Bu arada bir de "Kiss meets the Phantom of the Park" isminde sinema filmi çeken grup artık bir çok gencin idolü haline gelmişti. Bu zamanlar içerisinde grup içinde ayrılıklar da söz konusuydu. Criss ve Frehly kendi solo albümlerini çıkarmak istiyorlardı ve bunun üzerine her üyenin kendi adını taşıyan solo albümleri çıktı. Hemen hemen Kiss tarzından uzak solo çalışmalardı ve sanki bu çalışmalar kiss tarzının değişeceğinin sinyallerini veriyordu. 1979 senesine geldiğimizde ise Kiss'in en iyi çalışmalarından biri olan "Dynasty" ortaya çıktı. Bu albümde bulunan "I Was Made For Loving" adlı parça ise o tarihlerin en hit en güzide parçalarından biri oldu.

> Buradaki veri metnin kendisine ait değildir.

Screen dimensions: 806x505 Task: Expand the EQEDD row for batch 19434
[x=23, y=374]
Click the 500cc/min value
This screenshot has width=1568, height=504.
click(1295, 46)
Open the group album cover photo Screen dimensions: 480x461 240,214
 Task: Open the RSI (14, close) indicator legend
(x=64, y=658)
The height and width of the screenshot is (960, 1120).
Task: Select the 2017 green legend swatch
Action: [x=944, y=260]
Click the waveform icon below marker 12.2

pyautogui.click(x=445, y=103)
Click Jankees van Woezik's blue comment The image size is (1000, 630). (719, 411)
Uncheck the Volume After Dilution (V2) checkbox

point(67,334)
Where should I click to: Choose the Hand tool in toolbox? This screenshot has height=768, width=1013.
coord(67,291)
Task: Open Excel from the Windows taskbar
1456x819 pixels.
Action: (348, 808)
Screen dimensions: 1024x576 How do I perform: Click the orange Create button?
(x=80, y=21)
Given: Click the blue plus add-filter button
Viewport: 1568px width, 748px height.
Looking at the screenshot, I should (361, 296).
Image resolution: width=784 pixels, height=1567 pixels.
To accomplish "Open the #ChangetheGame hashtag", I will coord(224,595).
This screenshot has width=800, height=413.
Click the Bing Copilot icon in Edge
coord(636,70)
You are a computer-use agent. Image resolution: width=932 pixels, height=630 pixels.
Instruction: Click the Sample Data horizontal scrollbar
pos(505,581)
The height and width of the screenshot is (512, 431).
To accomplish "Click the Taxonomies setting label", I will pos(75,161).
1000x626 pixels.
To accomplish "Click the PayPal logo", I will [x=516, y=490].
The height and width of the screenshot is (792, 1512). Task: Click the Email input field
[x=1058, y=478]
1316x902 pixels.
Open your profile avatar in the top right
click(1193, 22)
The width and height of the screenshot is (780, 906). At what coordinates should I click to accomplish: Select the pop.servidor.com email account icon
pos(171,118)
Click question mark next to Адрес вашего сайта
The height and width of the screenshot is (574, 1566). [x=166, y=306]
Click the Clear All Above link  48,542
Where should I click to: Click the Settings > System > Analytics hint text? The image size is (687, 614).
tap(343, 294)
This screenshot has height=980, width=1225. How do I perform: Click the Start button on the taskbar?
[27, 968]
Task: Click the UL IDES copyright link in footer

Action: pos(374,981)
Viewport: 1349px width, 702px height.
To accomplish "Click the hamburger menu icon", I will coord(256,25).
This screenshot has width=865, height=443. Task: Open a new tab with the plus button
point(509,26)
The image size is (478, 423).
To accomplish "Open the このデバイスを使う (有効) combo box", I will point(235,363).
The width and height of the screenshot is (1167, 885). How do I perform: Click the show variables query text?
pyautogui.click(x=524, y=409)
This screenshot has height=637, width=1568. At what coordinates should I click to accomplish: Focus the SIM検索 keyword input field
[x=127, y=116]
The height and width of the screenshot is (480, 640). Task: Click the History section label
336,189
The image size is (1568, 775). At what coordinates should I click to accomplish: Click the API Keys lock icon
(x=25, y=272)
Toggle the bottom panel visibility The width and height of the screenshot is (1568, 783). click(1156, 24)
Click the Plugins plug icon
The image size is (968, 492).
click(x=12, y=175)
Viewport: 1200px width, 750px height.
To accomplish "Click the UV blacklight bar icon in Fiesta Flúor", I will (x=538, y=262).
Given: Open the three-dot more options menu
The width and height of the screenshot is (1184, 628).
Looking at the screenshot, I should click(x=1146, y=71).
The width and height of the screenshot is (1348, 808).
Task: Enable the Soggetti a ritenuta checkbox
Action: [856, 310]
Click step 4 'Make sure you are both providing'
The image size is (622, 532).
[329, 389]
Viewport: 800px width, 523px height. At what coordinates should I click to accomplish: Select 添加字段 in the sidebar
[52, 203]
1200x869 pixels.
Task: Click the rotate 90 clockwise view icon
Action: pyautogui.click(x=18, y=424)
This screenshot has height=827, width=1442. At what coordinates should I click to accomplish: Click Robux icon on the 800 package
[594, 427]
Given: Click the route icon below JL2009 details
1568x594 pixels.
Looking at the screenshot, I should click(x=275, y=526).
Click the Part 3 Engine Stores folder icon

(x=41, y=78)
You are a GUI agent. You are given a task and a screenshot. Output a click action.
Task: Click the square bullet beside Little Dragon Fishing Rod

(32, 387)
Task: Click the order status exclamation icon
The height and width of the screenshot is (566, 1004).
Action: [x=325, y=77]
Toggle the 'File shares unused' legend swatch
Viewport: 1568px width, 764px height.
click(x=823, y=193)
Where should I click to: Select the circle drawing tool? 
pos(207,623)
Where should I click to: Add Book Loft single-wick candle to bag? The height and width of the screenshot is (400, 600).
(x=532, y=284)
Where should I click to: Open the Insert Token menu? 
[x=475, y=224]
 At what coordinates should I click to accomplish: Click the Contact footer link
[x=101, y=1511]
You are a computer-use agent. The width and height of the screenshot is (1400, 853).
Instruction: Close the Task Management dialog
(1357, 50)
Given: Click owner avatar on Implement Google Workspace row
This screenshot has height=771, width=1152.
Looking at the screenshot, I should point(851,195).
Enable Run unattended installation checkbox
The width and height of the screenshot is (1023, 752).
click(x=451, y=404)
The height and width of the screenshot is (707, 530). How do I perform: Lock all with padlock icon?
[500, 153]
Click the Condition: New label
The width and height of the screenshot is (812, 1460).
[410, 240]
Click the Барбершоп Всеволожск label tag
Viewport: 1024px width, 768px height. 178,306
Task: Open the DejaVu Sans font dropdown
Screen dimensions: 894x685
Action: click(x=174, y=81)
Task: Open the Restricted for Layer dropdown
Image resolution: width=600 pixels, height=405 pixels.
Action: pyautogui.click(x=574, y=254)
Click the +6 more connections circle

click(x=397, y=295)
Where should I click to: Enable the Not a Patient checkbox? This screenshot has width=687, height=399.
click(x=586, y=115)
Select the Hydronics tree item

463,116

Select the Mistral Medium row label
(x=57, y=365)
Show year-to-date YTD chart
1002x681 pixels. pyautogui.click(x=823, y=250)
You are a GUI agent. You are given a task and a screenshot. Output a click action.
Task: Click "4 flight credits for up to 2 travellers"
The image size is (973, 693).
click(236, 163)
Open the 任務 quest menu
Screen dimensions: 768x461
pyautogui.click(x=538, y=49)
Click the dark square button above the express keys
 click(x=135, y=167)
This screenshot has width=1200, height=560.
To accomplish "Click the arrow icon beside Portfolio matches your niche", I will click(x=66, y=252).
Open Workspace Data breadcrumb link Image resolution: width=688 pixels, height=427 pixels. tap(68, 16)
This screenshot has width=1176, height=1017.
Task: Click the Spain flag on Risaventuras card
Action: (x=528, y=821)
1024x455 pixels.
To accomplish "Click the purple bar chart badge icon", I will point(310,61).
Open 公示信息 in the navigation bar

Bu albüm diskovari öğeler içerdiği için çok olumsuz tepki toplamıştı. 1980'de tarz olarak Dynasty'nin gölgesinde kalan Unmasked'in yayınlanması da bu olumsuzlukları arttırdı. Albümün ardından Criss'in grubu terketmesi ise Kiss'in artık müzik hayatının bittiği yönünde sinyaller veriyordu.
İşte tam bu sırada Eric Carr davula geçti. Tilki makyajıyla sempatik hareketleriyle tamamen birden grubun göz bebeği haline gelmiş ve gruba girdiğinden çok kısa bir süre içinde kendini hem fanlara hemde gruba adapte etti. 1981 senesinde, ki Music from the Elder albümü, Kiss'in dağılması gibi düşüncelerin tekrar olumlu yönde olmasını sağladı. Hemen ardından 1982'de çıkan Creatures of the Nights ise tabiri uygunsa yüreklere su serpti.